** Start Data shown **

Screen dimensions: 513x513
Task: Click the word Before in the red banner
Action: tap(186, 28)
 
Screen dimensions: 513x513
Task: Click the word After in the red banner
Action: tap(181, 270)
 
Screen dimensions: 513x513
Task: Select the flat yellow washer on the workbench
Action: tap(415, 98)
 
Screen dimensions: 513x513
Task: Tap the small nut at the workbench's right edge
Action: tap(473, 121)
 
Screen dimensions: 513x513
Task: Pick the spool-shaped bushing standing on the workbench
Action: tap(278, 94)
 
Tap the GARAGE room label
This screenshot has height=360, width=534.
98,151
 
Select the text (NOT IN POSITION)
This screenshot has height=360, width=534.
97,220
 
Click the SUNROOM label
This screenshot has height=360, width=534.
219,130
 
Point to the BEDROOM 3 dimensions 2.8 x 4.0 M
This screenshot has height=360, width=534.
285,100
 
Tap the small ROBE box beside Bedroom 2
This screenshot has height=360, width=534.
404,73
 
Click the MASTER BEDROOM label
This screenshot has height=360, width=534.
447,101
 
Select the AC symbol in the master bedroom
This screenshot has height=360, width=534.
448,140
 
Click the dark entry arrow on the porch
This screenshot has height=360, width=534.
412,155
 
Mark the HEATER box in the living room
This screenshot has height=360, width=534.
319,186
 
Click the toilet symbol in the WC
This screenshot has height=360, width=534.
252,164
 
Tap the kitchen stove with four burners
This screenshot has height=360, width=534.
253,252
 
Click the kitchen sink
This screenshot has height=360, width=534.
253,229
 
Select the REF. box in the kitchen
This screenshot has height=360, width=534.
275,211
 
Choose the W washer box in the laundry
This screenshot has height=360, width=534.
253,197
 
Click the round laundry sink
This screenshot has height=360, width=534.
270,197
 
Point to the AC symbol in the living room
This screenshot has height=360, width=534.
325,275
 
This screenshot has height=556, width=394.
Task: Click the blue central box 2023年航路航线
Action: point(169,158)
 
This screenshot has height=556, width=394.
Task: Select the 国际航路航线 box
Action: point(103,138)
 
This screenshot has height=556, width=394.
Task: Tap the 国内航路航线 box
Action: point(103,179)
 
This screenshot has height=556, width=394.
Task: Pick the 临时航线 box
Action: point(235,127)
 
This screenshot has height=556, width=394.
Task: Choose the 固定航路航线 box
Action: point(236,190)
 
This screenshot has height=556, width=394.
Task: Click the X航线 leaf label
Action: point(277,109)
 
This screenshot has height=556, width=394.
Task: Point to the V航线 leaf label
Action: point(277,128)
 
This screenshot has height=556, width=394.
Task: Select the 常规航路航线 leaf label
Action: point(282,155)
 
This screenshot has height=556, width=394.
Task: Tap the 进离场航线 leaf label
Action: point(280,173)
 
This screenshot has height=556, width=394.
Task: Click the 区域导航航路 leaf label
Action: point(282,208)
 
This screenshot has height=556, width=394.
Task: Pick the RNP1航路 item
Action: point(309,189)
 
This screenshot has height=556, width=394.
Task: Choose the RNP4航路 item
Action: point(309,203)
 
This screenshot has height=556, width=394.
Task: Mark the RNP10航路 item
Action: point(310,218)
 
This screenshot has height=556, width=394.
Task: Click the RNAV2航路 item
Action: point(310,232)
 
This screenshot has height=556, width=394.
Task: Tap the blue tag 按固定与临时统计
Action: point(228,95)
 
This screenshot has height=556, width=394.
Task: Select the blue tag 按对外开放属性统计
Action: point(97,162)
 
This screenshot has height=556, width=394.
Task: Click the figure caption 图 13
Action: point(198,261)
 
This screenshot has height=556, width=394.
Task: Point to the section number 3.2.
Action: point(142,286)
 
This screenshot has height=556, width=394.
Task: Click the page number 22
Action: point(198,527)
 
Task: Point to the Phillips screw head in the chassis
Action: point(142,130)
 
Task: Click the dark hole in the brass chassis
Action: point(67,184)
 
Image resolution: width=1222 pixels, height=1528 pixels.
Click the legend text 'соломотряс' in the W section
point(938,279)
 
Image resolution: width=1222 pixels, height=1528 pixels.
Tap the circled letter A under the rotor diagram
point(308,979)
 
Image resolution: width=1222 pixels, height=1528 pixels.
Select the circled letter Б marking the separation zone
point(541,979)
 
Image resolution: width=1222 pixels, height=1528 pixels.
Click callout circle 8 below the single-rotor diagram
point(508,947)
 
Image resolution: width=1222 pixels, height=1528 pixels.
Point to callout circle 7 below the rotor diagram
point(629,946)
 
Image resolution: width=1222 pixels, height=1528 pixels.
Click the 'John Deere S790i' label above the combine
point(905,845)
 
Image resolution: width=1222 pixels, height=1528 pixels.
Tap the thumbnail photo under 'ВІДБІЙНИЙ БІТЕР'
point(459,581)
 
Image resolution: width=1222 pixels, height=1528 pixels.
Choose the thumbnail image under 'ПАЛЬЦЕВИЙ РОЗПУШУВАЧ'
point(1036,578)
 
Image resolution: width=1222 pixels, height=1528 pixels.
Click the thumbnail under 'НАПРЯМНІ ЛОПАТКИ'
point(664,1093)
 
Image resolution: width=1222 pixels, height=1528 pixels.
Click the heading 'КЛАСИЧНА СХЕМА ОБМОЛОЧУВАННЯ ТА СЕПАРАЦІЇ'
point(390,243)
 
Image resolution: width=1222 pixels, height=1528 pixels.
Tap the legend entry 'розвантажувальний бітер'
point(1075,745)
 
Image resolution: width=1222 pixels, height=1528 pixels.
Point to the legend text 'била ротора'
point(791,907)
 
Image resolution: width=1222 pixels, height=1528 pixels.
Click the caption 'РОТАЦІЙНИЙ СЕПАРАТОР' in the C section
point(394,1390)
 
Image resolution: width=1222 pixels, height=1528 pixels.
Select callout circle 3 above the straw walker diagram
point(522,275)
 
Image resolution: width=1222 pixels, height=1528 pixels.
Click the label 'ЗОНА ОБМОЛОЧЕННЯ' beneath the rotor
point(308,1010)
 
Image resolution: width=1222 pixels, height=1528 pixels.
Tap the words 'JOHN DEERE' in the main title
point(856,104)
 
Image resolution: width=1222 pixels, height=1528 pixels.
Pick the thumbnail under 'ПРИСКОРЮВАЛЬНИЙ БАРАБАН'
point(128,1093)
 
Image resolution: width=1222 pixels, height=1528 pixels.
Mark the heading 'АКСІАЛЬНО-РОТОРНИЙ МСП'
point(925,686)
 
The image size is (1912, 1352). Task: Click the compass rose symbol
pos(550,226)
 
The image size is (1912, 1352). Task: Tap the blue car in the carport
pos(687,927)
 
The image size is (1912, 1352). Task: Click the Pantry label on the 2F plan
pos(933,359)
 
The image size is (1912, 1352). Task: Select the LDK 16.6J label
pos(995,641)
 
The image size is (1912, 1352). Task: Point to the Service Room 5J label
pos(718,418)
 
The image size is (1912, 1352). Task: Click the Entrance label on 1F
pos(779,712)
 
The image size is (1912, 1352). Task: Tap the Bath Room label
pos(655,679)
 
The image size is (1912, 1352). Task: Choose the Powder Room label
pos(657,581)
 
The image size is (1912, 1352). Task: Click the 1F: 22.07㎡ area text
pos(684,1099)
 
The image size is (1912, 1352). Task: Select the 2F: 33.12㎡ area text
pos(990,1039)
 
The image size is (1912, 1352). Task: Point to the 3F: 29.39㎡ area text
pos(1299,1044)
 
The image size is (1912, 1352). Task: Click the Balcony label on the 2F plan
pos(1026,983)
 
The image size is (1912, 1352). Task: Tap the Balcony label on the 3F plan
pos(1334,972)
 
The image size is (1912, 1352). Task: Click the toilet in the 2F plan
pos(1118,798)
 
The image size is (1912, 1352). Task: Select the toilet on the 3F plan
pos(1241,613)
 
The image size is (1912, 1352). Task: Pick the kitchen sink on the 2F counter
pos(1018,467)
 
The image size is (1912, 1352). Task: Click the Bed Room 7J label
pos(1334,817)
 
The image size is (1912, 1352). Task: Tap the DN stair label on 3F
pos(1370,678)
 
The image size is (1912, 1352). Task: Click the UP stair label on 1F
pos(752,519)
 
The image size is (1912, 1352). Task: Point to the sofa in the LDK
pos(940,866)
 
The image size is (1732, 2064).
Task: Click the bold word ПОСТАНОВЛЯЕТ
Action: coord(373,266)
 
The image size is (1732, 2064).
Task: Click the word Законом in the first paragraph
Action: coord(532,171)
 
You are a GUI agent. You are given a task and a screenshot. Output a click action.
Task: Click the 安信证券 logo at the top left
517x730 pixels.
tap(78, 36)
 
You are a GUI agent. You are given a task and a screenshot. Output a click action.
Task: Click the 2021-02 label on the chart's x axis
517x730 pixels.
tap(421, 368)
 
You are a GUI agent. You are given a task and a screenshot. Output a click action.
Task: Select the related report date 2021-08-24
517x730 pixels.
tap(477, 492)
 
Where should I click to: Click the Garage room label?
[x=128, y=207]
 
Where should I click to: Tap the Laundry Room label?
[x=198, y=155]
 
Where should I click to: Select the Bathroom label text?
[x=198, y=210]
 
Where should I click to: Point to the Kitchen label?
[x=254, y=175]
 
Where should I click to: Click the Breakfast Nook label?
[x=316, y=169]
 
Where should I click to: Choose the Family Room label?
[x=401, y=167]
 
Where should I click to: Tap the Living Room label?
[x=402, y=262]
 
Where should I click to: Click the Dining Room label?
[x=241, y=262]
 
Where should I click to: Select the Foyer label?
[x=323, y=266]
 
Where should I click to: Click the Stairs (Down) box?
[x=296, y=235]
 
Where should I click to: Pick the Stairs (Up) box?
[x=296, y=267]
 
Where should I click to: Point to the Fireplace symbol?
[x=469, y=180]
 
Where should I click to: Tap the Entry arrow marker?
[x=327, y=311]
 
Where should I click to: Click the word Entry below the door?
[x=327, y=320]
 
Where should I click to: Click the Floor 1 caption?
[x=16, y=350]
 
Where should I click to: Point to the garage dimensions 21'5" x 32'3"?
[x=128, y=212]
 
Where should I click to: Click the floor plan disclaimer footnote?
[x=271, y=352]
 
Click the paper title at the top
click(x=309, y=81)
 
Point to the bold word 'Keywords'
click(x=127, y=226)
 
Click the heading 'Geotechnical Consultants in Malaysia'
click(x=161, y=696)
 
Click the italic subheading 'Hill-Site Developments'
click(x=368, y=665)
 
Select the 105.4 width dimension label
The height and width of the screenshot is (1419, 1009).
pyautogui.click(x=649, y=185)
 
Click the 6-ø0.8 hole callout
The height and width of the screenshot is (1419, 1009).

** End Data shown **

#### What is asked
Show every line of the records above that contains the word "chassis".

#### Answer to the task
Task: Point to the Phillips screw head in the chassis
Task: Click the dark hole in the brass chassis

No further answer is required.